Short-term happiness is like a snake. You obviously don’t want to grab hold of a snake at its mouth, because that would be painful. But most of us see, well, there’s no mouth at the tail, there are no fangs there, it looks pleasant, so we grab hold of the tail. Of course, what happens is that it’s all part of the same snake, so it turns around and bits us.

That’s what short-term happiness does. It turns into something else. When it turns into something else, it doesn’t turn into more happiness and pleasure, it turns into pain, suffering. Long-term happiness doesn’t have any teeth. It can’t bite you. It doesn’t want to bite you. That’s the kind of happiness you want. And you realize that it comes from your actions.

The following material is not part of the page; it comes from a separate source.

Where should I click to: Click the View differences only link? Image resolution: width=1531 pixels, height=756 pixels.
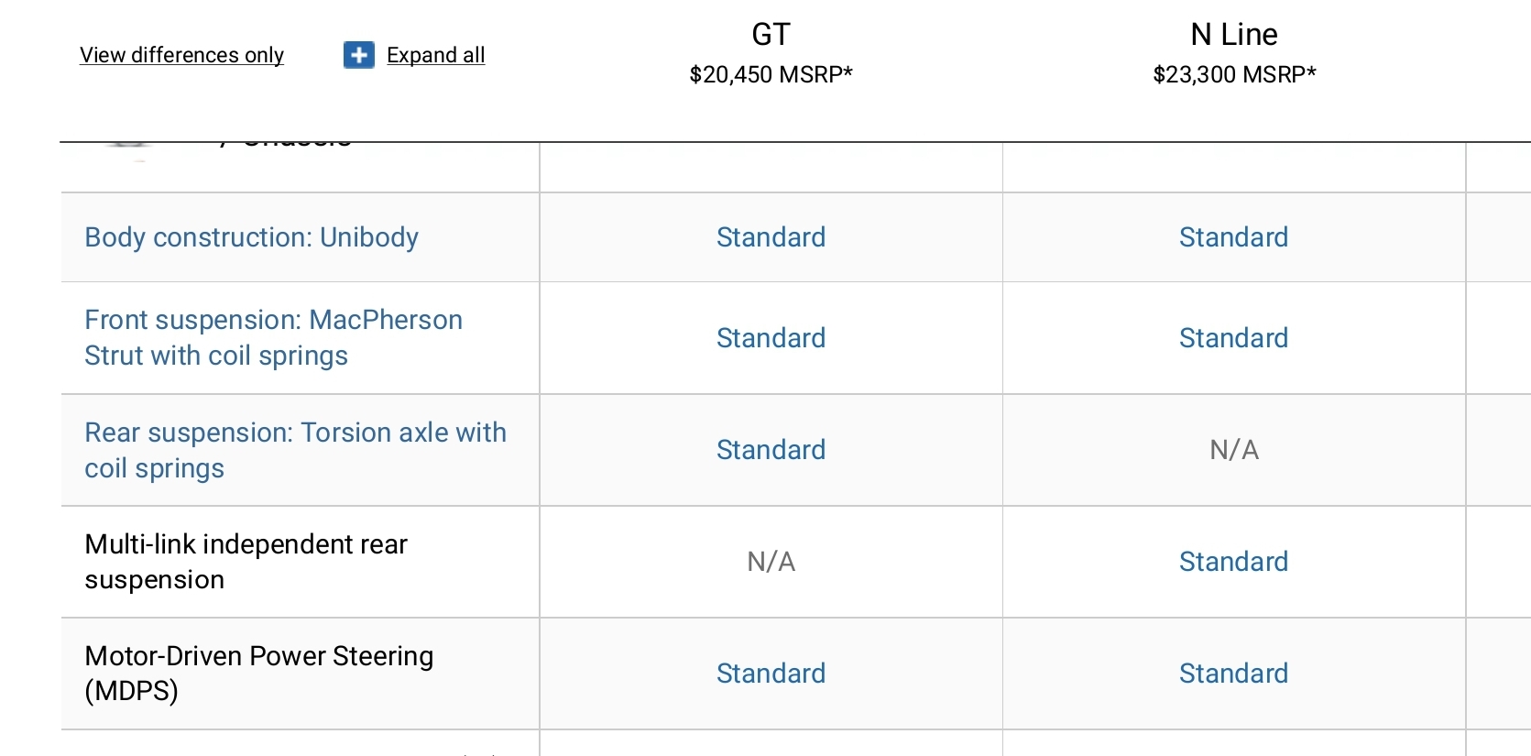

This is where wisdom begins, and then you need to develop strategies and techniques to help bolster your wisdom, so that you can overcome your old habits. This is why we come back to the breath, because this is where all our actions come from, and as I said, it’s the one thing you can know that’s closest to knowing your own mind. Learn how to use the breath as an ally in learning to become skillful and wise, so that the principle that all beings are the owners of their actions, will lead to happiness.

Even though there’s aging, illness, death, and separation in life, they don’t have to make you suffer if you learn how to train the mind to have mindfulness, alertness, and clarity around these issues. You realize that even though there is aging in life, the mind doesn’t have to age. There is illness, but the mind doesn’t have to be ill. There is death, but the mind doesn’t die. There may be separation, but the mind doesn’t have to get separated from its good qualities.

So you want to invest in the mind as much as possible, making your mind as skillful as possible. That’s the path to true happiness.